[[ SOURCE DOCUMENT open ]]
I know you have all been sitting on the edge of your seats, frantically hitting refresh, and begging for details since 9:01 this morning. It’s ok, mommy is here to fill you in with all the gory details and nasty bits of my first day back at work.
5:15 am-Bennett wakes up for his first feeding. He slept for 10 hours straight! If only I could have slept better myself, I wouldn’t have been begging for sleep since noon.
5:45-lay back down, fool myself into thinking I’ll sleep the thirty minutes until I have to hit snooze for the first time.
6:45-actually get out of bed, even though I finally fell back to sleep at 6:43. Spend the next forty-five minutes showering, dressing and taking a leisurely breakfast. The past twelve weeks prepared me to bathe and dress in record time, allowing me a cup of coffee and a large bowl of Honey Bunches of Oats with my old friends Mika, Joe and Willy. I missed you friends!
7:30-Bennett Boy up and at’em. Pissed. Angry. Screaming bloody murder. He’s a morning person. He must have been having a bad dream about getting dressed, or the evil gas monster, or the ceiling fan being turned off. His bad dreams become a reality when I make him wear the silly monkey shirt. He cries when I have the audacity to feed him. I assume he’s trying to make this easier on me by playing the role of Bad Bennett, not Cheery Morning Smiles Bennett. Then CMSB returns, pulling at my heart strings with wide mouth smiles until I strap him into his car seat and heaven help him, make him wear a hat.
8:45-Drop off goes well. He calms down when the baby keeper holds him. She repeats over and over that he’ll be ok here, as if trying to convince herself. I try desperately to ignore the two coughing children that will be sharing her attention.
9:20-I arrive to work, unpack my snacks, decorate my desk with snapshots and hide the new illegal mini-fridge under my desk.
9:24-10:12-catch up on the three months of work I missed.
10:13-4:00-Pretend to look very busy, not obsessed with my baby, ask every person that passes my desk if they’d like to see a recent picture. I have adult conversations. I eat lunch with both hands, and go eight whole hours without swaying back and forth or patting someone’s bottom.
4:00-5:00- Check the clock every thirty-four seconds. Prepare for my new self-imposed mommy-departure time. I didn’t ask for it. I just told them I would be present sixty minutes less post-baby. Victory is mine!
5:30-Pick-up the sweet boy. He's content and she doesn't tell me he can't come back.
6:30-Angel drops off dinner. She reassures me that it reheats well if we don’t get to eat until the babe goes to bed, must be a mom herself.
8:30-Bennett’s new bedtime. We’re hoping it will keep the sleep demons away and dinner warm.
Then we eat, wash bottles, clean the kitchen, set out our clothes and update the blog. One day down, two-thousand something to go until he’s in kindergarten and our routines get all jumbled up again. My heart hurts. My eyes are heavy.
In many ways it was easier than I expected. Yet, I wonder if it will get easier or is it chipping away at my gut like wood block, each cut makeing me weaker. She knows how to get my baby to nap, to take a pacifier, to eat 4 ounces in one sitting. Just knowing I have thousands of days more alone and distracted might break me.
[[ SOURCE DOCUMENT closed ]]
[[ ENTRIES SHOWN open ]]
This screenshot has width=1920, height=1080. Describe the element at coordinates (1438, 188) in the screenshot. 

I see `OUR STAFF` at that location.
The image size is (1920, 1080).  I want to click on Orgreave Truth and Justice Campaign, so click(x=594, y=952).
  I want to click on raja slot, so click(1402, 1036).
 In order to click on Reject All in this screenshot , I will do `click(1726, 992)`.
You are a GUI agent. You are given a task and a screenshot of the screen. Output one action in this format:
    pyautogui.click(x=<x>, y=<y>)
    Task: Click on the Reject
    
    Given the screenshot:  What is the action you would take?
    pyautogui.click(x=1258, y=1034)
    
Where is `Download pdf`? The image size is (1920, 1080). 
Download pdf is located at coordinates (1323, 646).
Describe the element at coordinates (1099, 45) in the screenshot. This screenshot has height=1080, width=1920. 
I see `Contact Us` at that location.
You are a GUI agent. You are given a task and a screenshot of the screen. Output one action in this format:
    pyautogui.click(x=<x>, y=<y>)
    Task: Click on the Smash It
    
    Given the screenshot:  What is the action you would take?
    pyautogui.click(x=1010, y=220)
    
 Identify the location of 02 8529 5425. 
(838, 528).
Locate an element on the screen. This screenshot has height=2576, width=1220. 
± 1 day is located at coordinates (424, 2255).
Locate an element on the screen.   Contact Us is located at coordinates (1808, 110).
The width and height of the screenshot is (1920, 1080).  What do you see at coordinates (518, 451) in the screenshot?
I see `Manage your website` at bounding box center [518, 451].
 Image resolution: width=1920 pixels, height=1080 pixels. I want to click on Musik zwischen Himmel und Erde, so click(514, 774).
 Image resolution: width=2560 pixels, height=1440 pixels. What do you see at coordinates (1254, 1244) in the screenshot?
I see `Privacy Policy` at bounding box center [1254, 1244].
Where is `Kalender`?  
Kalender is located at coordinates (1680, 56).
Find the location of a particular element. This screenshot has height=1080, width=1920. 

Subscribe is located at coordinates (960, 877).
[[ ENTRIES SHOWN closed ]]
[YOUR INSTRUCTIONS] Reproduce the passage of the first-day-back-at-work post starting at "5:15 am-Bennett wakes" and ending at "missed you friends!".

[WORKED SOLUTION]
5:15 am-Bennett wakes up for his first feeding. He slept for 10 hours straight! If only I could have slept better myself, I wouldn’t have been begging for sleep since noon.
5:45-lay back down, fool myself into thinking I’ll sleep the thirty minutes until I have to hit snooze for the first time.
6:45-actually get out of bed, even though I finally fell back to sleep at 6:43. Spend the next forty-five minutes showering, dressing and taking a leisurely breakfast. The past twelve weeks prepared me to bathe and dress in record time, allowing me a cup of coffee and a large bowl of Honey Bunches of Oats with my old friends Mika, Joe and Willy. I missed you friends!